Commanders and leaders
- Louis II of Bourbon Giacomo Fregoso: Ahmad II Abu Tashufin II

Strength
- 6,000 knights and soldiers 60 ships: 40,000 men

Casualties and losses
- 274: Unknown

= Barbary Crusade =

14th-century crusade

The Barbary Crusade, also called the Mahdia Crusade, was a Franco-Genoese military expedition in 1390 that led to the siege of Mahdia, then a stronghold of the Barbary pirates in Hafsidi Ifriqiya (geographically corresponding to modern Tunisia). Froissart's Chronicles is the chief account of what was one of the last crusades.

==Background==
During the lulls of the Hundred Years' War, knights looked for opportunities for glory, honour, and payment.
As Genoese ambassadors approached the French king Charles VI to subscribe to a crusade, they eagerly supported the plan to fight Muslim pirates from North Africa. These pirates had their main base at Mahdia on the Barbary coast. Genoa was ready to supply ships, supplies, 12,000 archers and 8,000 foot soldiers, if France would provide the knights. The proposal by the doge Antoniotto Adorno was presented as a crusade.

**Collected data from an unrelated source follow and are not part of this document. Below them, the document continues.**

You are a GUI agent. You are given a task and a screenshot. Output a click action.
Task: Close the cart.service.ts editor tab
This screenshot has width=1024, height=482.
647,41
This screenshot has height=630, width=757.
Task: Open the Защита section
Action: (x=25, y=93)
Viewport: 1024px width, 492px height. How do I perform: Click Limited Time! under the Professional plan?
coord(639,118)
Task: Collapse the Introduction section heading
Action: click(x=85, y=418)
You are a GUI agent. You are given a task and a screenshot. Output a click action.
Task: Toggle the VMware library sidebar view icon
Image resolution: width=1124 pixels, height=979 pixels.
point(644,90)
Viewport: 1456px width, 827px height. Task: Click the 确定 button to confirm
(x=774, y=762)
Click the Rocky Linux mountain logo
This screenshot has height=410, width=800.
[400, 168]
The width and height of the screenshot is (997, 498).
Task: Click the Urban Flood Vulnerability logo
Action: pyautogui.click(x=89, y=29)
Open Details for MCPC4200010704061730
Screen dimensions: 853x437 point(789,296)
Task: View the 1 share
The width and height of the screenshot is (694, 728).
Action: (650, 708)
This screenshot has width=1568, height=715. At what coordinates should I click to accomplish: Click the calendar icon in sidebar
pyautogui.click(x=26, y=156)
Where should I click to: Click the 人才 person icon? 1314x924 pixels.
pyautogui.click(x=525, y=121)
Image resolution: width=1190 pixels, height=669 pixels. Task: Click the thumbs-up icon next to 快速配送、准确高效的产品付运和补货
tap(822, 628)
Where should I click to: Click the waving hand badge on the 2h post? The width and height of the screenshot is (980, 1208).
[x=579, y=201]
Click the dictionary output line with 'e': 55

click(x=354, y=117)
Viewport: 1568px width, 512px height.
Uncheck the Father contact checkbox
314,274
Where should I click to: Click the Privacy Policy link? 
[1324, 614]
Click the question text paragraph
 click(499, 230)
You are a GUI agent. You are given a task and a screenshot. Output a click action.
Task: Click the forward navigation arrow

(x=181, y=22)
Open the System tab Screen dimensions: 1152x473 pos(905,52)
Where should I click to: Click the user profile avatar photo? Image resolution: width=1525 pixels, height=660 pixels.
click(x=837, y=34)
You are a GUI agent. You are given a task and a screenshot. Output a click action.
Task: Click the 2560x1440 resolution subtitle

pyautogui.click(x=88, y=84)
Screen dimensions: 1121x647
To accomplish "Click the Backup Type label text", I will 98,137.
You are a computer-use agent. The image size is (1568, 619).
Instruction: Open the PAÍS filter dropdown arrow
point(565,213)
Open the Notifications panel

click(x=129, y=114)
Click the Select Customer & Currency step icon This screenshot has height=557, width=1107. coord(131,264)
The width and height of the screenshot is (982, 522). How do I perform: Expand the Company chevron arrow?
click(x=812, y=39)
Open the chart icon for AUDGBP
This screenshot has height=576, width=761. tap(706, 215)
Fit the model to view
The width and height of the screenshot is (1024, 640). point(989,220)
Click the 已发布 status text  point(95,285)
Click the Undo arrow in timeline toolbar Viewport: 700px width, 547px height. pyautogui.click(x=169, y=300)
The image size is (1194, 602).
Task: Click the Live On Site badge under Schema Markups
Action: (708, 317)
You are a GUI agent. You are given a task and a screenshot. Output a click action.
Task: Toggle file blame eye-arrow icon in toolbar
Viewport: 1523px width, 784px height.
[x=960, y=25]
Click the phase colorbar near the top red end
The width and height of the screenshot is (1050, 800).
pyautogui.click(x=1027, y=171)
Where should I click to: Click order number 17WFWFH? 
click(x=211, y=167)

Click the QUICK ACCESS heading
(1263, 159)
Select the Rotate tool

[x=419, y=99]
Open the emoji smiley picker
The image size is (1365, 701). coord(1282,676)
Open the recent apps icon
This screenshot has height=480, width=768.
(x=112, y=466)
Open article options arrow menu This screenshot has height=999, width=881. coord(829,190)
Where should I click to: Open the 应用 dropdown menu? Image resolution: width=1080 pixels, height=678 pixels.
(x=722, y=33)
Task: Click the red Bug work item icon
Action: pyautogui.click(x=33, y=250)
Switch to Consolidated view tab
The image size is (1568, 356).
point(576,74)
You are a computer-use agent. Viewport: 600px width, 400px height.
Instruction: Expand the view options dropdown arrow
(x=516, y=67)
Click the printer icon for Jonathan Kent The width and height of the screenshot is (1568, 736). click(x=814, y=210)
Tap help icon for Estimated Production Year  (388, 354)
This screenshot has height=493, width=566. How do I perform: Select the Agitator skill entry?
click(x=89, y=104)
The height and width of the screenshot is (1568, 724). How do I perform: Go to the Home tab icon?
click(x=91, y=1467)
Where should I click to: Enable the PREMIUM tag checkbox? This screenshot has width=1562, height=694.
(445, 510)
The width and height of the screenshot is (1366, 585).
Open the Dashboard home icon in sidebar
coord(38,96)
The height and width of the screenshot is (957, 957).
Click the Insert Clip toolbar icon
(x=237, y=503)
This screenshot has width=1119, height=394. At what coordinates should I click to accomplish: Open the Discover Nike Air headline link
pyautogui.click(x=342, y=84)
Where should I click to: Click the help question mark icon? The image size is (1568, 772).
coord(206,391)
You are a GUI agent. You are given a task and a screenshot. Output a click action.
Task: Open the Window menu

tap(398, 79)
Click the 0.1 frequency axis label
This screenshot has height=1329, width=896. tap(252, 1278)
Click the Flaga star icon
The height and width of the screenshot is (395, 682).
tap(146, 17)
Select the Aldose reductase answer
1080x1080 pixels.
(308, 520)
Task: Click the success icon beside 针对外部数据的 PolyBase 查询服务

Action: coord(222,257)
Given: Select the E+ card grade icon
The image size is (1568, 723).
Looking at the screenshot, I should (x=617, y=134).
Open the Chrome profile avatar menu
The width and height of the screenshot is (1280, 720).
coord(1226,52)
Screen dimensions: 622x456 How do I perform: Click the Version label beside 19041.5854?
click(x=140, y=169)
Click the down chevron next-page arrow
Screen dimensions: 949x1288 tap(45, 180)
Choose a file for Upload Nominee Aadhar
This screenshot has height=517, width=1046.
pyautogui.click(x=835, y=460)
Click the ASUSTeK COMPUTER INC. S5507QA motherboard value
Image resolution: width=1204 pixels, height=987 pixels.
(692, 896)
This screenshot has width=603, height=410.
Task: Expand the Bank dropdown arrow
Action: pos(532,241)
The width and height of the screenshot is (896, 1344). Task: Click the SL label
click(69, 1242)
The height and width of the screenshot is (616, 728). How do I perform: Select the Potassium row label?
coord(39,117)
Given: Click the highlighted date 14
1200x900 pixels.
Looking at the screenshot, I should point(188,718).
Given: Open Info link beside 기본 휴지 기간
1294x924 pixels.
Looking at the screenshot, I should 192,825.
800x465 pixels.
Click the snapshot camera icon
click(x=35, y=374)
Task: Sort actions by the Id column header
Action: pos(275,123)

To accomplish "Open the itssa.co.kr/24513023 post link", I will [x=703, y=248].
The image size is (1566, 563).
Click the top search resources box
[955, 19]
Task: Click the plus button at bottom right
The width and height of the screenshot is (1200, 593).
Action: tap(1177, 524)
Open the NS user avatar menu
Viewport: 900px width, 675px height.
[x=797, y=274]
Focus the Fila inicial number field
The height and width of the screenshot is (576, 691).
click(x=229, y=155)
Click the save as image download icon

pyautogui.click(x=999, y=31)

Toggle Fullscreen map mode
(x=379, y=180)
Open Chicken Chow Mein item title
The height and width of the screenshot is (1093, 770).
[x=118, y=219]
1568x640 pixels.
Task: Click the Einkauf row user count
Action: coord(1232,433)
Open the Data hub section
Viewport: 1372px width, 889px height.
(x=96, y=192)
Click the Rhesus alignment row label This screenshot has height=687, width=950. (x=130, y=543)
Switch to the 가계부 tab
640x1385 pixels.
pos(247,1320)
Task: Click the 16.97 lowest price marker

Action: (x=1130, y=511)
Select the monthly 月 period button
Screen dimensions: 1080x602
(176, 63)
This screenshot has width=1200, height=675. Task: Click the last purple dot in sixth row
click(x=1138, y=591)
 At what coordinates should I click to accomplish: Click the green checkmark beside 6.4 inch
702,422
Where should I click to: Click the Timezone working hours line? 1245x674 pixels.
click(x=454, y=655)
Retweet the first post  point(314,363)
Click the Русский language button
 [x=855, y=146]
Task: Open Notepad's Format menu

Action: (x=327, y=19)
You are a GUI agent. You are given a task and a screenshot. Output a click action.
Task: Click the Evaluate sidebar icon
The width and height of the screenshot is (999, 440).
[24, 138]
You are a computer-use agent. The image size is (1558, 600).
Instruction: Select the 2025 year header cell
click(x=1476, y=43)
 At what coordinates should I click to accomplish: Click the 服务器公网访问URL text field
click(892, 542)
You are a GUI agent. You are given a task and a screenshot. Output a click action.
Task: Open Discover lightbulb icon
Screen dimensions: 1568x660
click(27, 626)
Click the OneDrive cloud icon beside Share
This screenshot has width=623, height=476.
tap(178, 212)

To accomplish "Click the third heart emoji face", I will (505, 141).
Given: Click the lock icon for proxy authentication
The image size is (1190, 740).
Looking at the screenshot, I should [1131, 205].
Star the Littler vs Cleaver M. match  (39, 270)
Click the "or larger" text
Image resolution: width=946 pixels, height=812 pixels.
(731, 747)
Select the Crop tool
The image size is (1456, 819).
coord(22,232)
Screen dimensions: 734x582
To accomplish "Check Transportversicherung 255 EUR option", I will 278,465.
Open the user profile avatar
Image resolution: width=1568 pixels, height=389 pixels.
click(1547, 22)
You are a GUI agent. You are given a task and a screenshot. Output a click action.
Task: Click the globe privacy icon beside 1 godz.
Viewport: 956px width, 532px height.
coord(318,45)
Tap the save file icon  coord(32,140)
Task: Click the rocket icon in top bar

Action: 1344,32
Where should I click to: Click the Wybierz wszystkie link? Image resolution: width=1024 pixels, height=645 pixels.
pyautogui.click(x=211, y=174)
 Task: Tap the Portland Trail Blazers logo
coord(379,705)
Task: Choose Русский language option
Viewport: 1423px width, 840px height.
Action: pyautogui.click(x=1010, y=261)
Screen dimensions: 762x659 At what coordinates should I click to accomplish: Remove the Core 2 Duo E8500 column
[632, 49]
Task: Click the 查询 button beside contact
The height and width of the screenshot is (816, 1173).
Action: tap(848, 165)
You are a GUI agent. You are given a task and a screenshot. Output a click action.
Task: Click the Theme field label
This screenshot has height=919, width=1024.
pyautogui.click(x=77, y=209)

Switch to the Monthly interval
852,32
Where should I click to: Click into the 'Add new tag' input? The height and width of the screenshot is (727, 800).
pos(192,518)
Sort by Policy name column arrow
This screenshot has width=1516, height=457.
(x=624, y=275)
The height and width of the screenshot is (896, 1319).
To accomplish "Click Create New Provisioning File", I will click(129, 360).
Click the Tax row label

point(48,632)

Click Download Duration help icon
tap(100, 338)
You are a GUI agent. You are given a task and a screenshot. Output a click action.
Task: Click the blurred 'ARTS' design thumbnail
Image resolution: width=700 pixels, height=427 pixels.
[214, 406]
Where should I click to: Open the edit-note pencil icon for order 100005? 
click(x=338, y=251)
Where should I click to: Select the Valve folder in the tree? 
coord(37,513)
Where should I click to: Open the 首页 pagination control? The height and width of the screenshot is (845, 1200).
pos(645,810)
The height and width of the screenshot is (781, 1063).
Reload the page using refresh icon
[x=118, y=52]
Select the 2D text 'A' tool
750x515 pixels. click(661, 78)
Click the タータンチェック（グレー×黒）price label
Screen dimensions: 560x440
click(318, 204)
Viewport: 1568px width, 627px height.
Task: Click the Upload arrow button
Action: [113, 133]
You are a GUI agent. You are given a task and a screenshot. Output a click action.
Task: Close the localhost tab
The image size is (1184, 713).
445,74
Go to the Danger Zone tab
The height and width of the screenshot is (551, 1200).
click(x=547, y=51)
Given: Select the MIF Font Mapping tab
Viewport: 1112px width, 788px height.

As such it would give prestige to its participants, a moratorium on their debts, immunity from lawsuits, and papal indulgence. The French force also included some English participants and consisted of 1,500 knights under the leadership of Louis II, Duke of Bourbon. This crusade was endorsed by Pope Boniface IX of Rome (rather than by Antipope Clement VII of the Avignon Papacy). Boniface IX would later proclaim the Crusade of Nicopolis against the Ottoman Empire in 1396.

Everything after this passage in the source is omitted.